Cela commence par une bouffée de mort.
Au-dessus des plaines argentines, un condor des Andes (Vultur gryphus) — l’une des plus grandes espèces d’oiseaux volants au monde — capte l’arôme distinctif de chair en décomposition au vent. Il est rapidement rejoint par d’autres condors, peut-être une douzaine ou plus, qui commencent à tourner dans le schéma familier de tous les vautours épris de charognes.
Bientôt, les condors massifs espionnent la source de la délicieuse odeur: un mouton ou une chèvre mort gisant dans un champ. Les oiseaux affamés s’inclinent rapidement pour la descente, atterrissent autour du corps et commencent à se nourrir, déchirant la peau et la viande avec leur bec pointu.
Alors les condors commencent également à mourir.

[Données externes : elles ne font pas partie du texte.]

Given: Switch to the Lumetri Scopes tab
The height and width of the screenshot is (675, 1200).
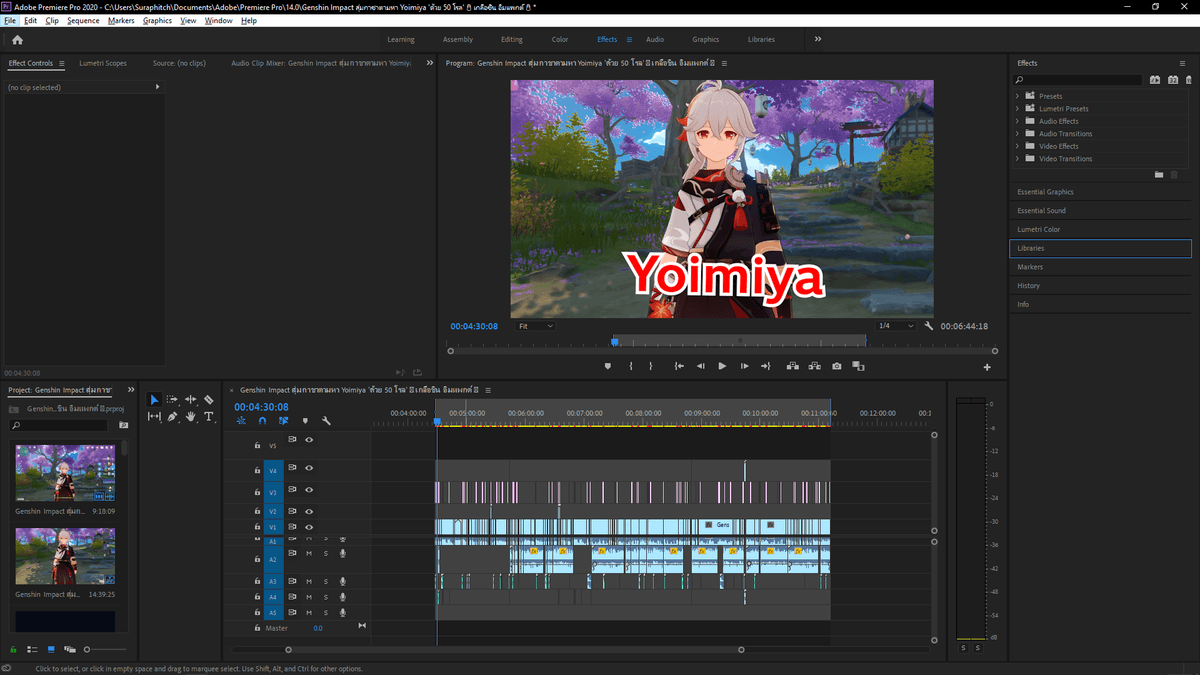Looking at the screenshot, I should (103, 63).
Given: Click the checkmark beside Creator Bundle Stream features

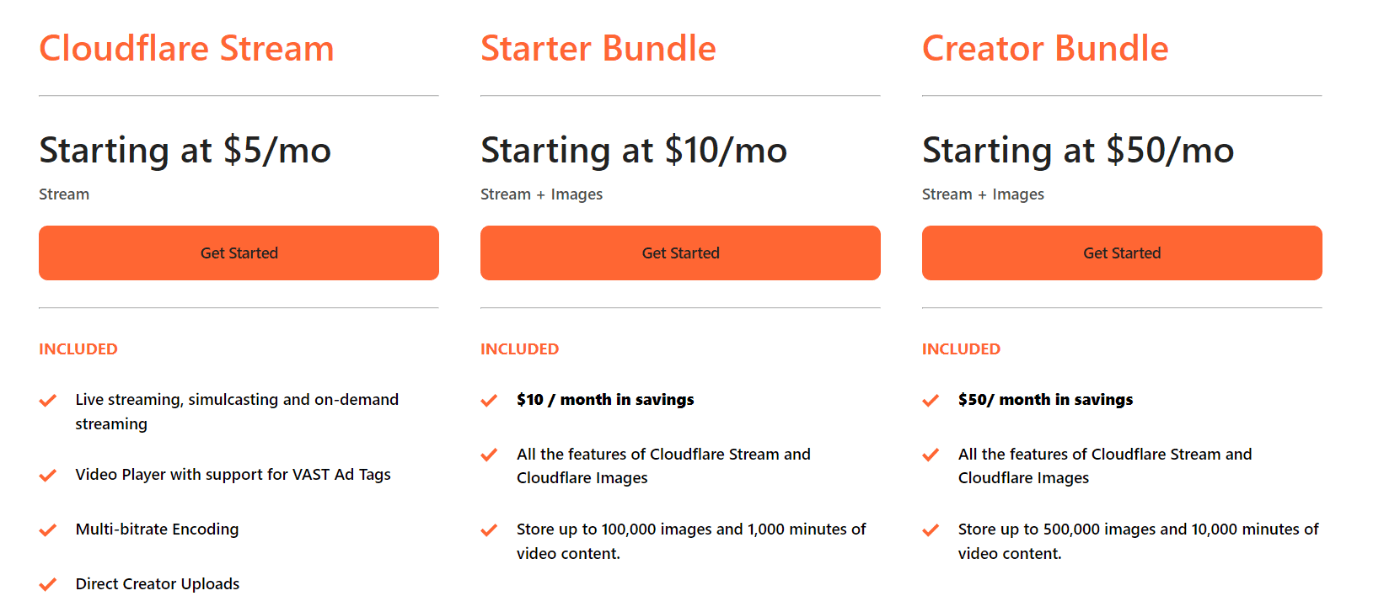Looking at the screenshot, I should [930, 455].
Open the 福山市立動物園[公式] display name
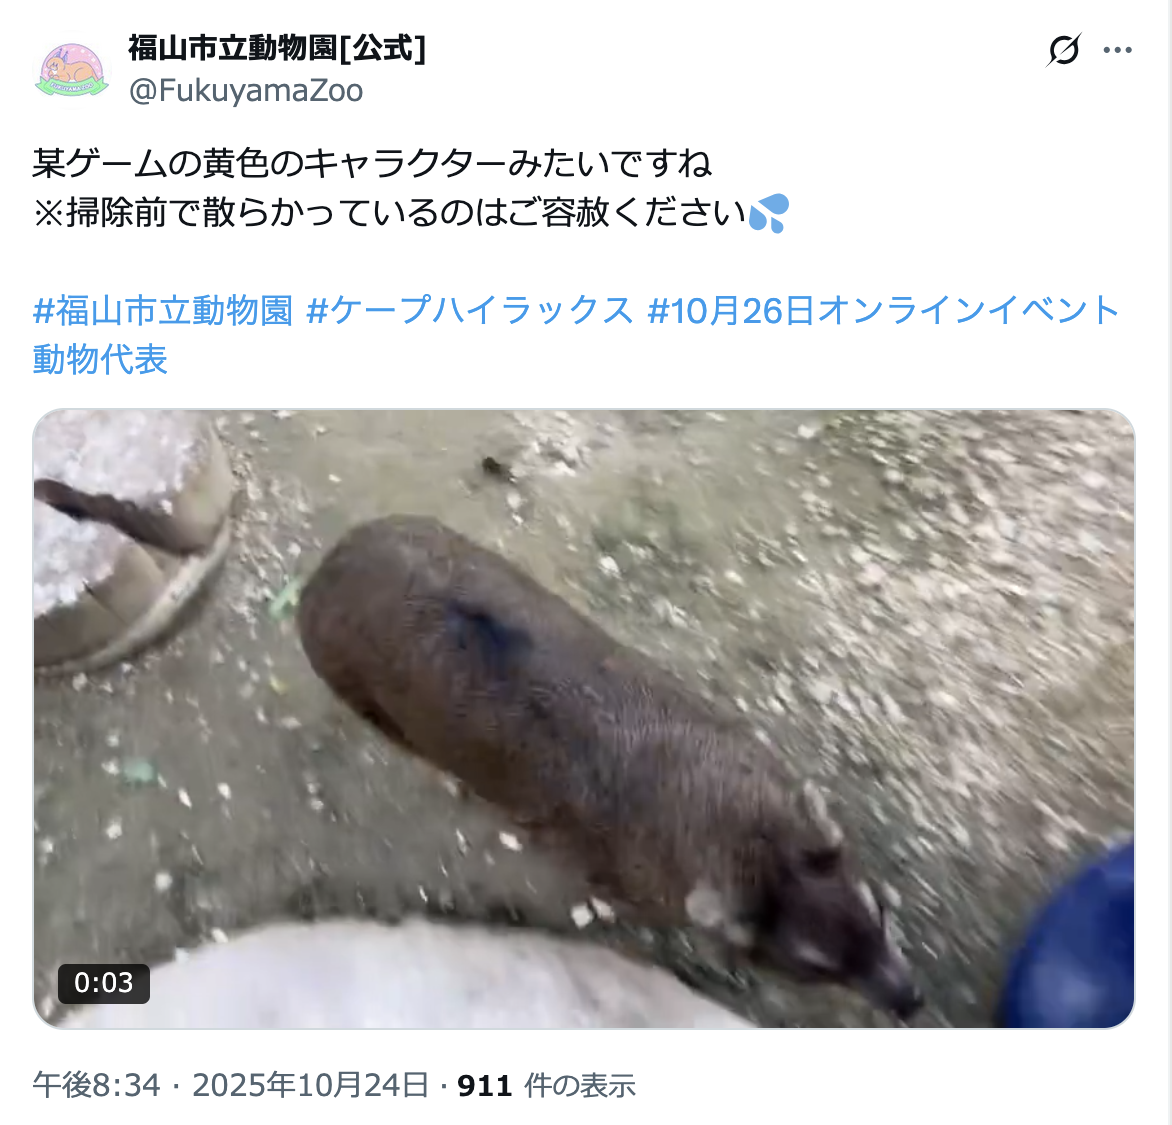The width and height of the screenshot is (1172, 1125). click(277, 49)
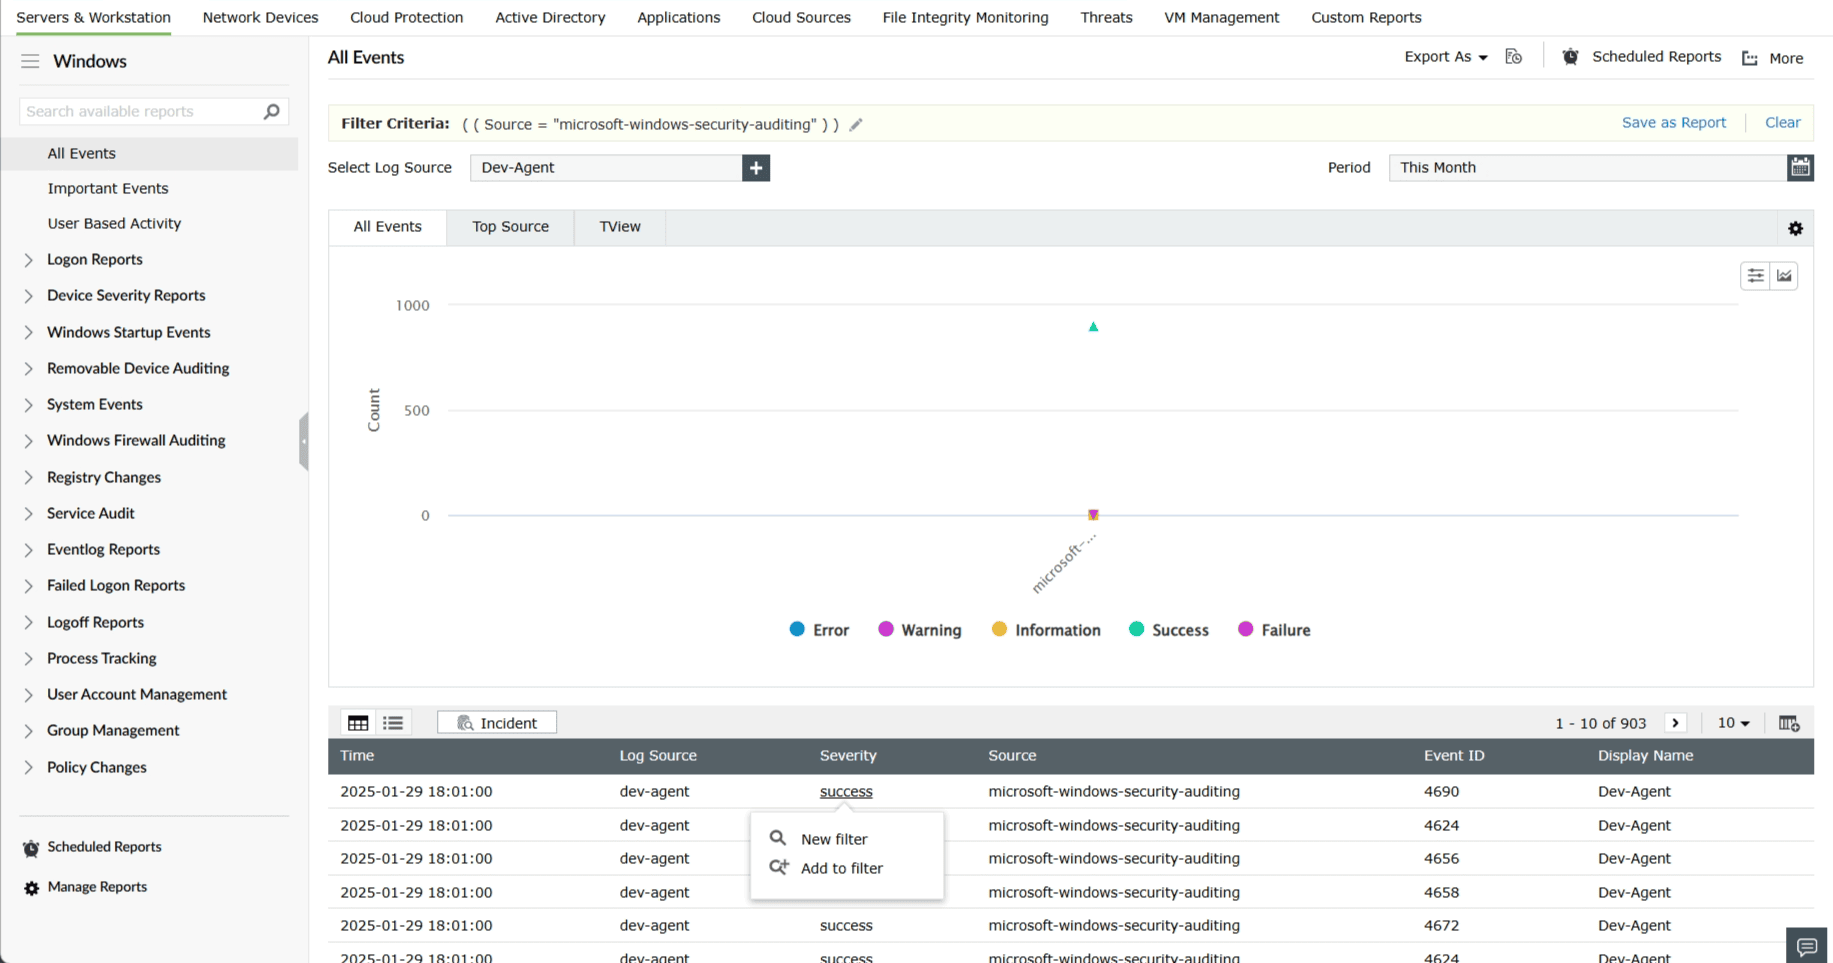Screen dimensions: 1833x963
Task: Add a column with the add-column icon
Action: [x=1789, y=722]
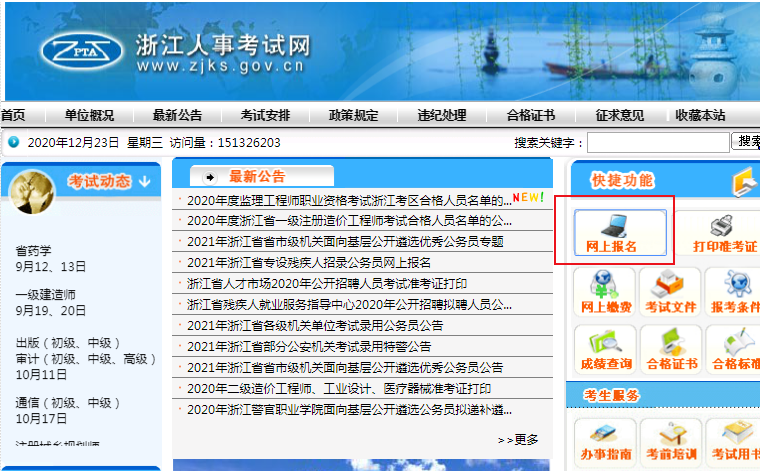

Au début, ils semblent simplement désorientés. Puis ils commencent à trébucher, à convulser et à tomber autour des moutons morts. Quelques—uns peuvent essayer de voler, battant des ailes puissantes qui s’étendent sur 10 pieds – seulement pour s’écraser au sol à quelques mètres de là.
Finalement, le champ est jonché de condors morts. Peu, voire aucun, s’échappe.
Cette scène macabre s’est jouée à plusieurs reprises en Argentine ces dernières années. Dans un incident qui a fait les gros titres du monde entier, 34 condors des Andes sont morts sur un seul site en 2018 — un coup dur pour une espèce dont la population estimée à seulement 6 700 individus matures, dont environ 2 500 vivent en Argentine.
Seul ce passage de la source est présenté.